* _SELECTED PASSAGE_:

40% of Swedes intend to travel less

According to McKinsey, leisure trips and visits to family and friends rebounded faster than business flights, which took four years to return to pre-crisis levels in the UK. This time too, business travel is expected to lag, with the consulting firm estimating only 80% recovery of pre-pandemic levels by 2024.

But the COVID-19 crisis also came at a time when passengers were already rethinking their travel habits due to climate concerns, while worldwide lockdowns have ushered in a new era of remote working. In Sweden, a survey by the country's largest research company shows that 40% of the population intend to travel less even after the pandemic ends. Similarly in the UK, nearly 60% of adults said during the spring they intended to fly less after being vaccinated against COVID-19 — with climate change cited as a top reason for people wanting to reduce their number of flights, according to research by the University of Bristol.

At the same time, major companies are increasingly forced to face the music of the environmental movement, with several corporations rolling out climate targets over the last few years. Today, five of the 10 biggest buyers of corporate air travel in the US are technology companies: Amazon, IBM, Google, Apple and Microsoft, according to Taipei Times, all of which have set individual targets for environmental stewardship. As such, the era of flying across the Atlantic for a two-hour executive meeting is likely in its dying days.

* _RECORDED DATA_:
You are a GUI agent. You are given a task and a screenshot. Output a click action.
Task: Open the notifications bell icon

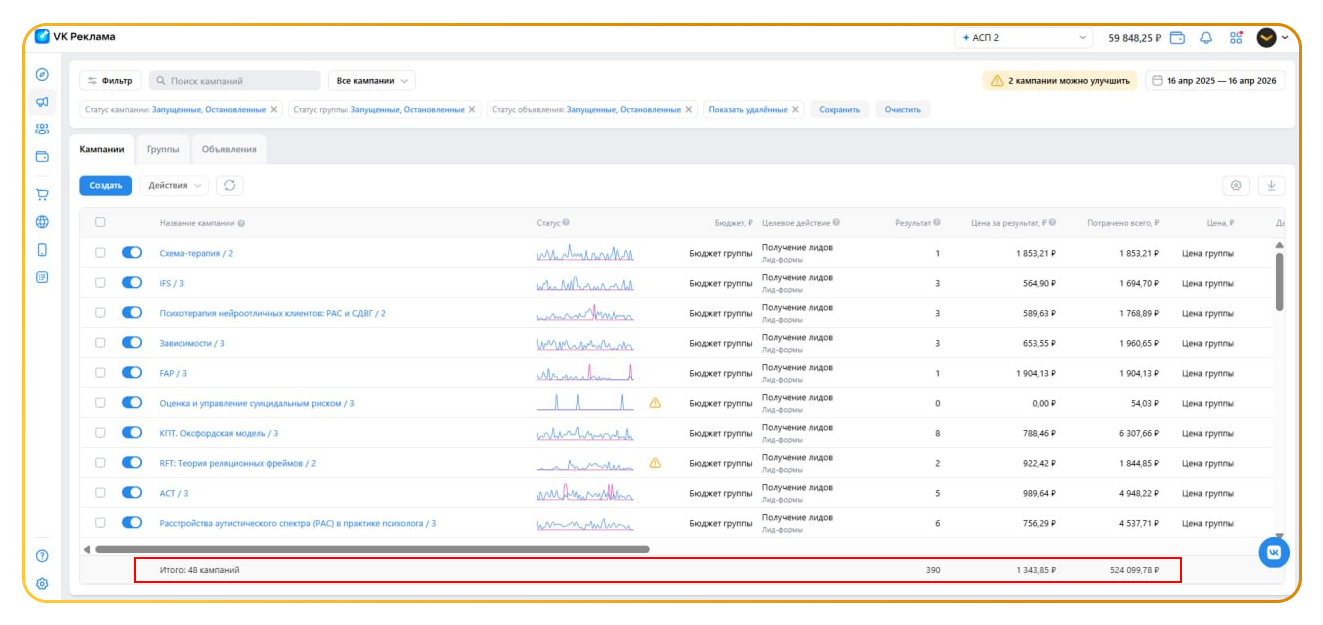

* _WHAT TO DO_:
Duplicate the passage on post-pandemic travel above word for word, starting at "But the COVID-19" and ending at "University of Bristol.".

* _WRITTEN ANSWER_:
But the COVID-19 crisis also came at a time when passengers were already rethinking their travel habits due to climate concerns, while worldwide lockdowns have ushered in a new era of remote working. In Sweden, a survey by the country's largest research company shows that 40% of the population intend to travel less even after the pandemic ends. Similarly in the UK, nearly 60% of adults said during the spring they intended to fly less after being vaccinated against COVID-19 — with climate change cited as a top reason for people wanting to reduce their number of flights, according to research by the University of Bristol.